BULLETIN NO. 13-2023
|To:||All Health Insurance Companies, HMOs, and Other Interested Parties|
|Re:||New Legislative Changes Requiring Health Benefit Plan Directories (SB 442)|
|From:||Glen Mulready, Insurance Commissioner|
|Date:||October 24, 2023|
Electronic Directory Requirements
Effective November 1, 2023, Senate Bill 442, codified at 36 O.S. § 6971, requires any insurer of a health benefit plan that is offered, issued, or renewed in this state to publish an electronic provider directory for each of its network plans.
Information listed in the directory for health care professionals must include the name, phone number, physical address, website address, and, if applicable, specialty.
Information listed in the directory for hospitals must include the name, hospital type, participating hospital location, customer service telephone number, and website address.
Information listed in the directory for other health care facilities must include the name, facility type, types of services performed, participating facility location(s), customer service telephone number, and website address.
Additional requirements for each electronic directory include, but are not limited to, the following:
- The directory must be updated every sixty (60) days.
- It must be published on an easily accessible website in a standardized, downloadable, and searchable format.
- The directory must be accessible to individuals with disabilities and individuals with limited English proficiency.
- The general public must be able to access the provider lists for each network plan through a clearly identifiable hyperlink(s) or website tab(s) without having to create any type of account, to login, or to submit a policy or contract number.
- For each network plan published, the directory shall include a plain and clear description of the criteria used to build the provider network, and, if applicable, a description of the criteria used to tier providers, designation of the different providers tiers or levels, and a notice that authorization or referral may be required to access some providers.
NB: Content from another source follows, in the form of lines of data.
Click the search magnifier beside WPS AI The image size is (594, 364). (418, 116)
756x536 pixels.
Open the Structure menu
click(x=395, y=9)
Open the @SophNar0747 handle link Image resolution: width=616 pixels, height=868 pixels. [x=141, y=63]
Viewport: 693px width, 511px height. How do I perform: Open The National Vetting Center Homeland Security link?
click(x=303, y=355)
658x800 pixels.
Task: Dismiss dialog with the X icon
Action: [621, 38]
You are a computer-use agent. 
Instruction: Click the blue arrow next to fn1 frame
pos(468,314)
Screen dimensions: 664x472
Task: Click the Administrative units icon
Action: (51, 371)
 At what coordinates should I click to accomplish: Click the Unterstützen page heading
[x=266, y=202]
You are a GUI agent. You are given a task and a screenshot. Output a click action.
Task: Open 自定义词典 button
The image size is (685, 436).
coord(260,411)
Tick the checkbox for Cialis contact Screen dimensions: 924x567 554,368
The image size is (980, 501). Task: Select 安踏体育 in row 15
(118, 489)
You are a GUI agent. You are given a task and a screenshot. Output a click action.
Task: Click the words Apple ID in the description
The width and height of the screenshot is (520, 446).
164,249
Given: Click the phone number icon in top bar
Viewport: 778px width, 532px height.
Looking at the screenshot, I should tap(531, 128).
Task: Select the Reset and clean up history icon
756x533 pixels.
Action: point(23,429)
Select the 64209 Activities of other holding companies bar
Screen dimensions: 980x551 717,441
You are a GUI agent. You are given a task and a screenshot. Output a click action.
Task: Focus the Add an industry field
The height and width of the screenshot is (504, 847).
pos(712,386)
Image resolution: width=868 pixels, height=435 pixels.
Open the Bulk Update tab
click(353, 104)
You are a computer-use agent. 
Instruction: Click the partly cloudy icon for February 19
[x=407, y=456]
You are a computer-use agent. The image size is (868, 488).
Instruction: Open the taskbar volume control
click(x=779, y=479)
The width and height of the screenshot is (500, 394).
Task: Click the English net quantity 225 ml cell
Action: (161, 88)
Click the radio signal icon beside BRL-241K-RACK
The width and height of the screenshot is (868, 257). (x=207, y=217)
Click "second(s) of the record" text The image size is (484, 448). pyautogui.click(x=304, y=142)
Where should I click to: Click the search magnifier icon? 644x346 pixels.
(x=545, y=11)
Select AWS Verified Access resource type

Section 6971 also requires health benefit plans to implement a process to receive and investigate any reports from the general public that information in the directory is inaccurate. Each directory shall contain a clearly identifiable telephone number, email address, or webpage link to which an insured or the general public may report inaccurate directory information. Health benefit plans must investigate any reports received within two (2) calendar days and either verify the information is accurate or update it.
Each health benefit plan is required to annually audit its provider directories for accuracy through one of the following methods:
- A focused audit of the top four utilized specialties, which must include at least one specialty related to mental health, OR
- An audit of a reasonable sample size of providers, which must include behavioral health providers. The audit must include the sample size amount and explain the methodology used by the plan to determine the reasonableness of that sample size amount.
Documentation of the audits shall be retained and made available to the Insurance Commissioner upon request. Annual audit reports shall be filed with the Insurance Commissioner as described below under “Reporting Requirements.”
Plan Notification Requirements
If, within a twelve-month period, a provider has not submitted claims to a health benefit plan or otherwise communicated intent to continue participation in the plan, the insurer of the health benefit plan shall notify the provider that the provider will be removed from the network. Such notice shall be sent in accordance with the notice provisions in the contract between the plan and the provider, or, if no such terms, by either certified mail, return receipt requested, or electronic mail, read receipt requested. If the provider does not respond within thirty (30) days of the notice, the plan must remove the provider from its network and update the directory.
By March 1, 2025, and by each March 1st thereafter, each insurer of a health benefit plan shall file with the Oklahoma Insurance Department an Annual Provider Directory Audit Report, which shall include at least the following information in accordance with 36 O.S. § 6971(H):
- Number of reports of inaccurate information received;
- Timeliness of the response to those reports from the plans;
- Actions taken; and
- Annual auditing reports.
The Annual Provider Directory Audit Report shall be filed electronically through OPTins in the format prescribed by the Commissioner and in accordance with any instructions posted on the OID website.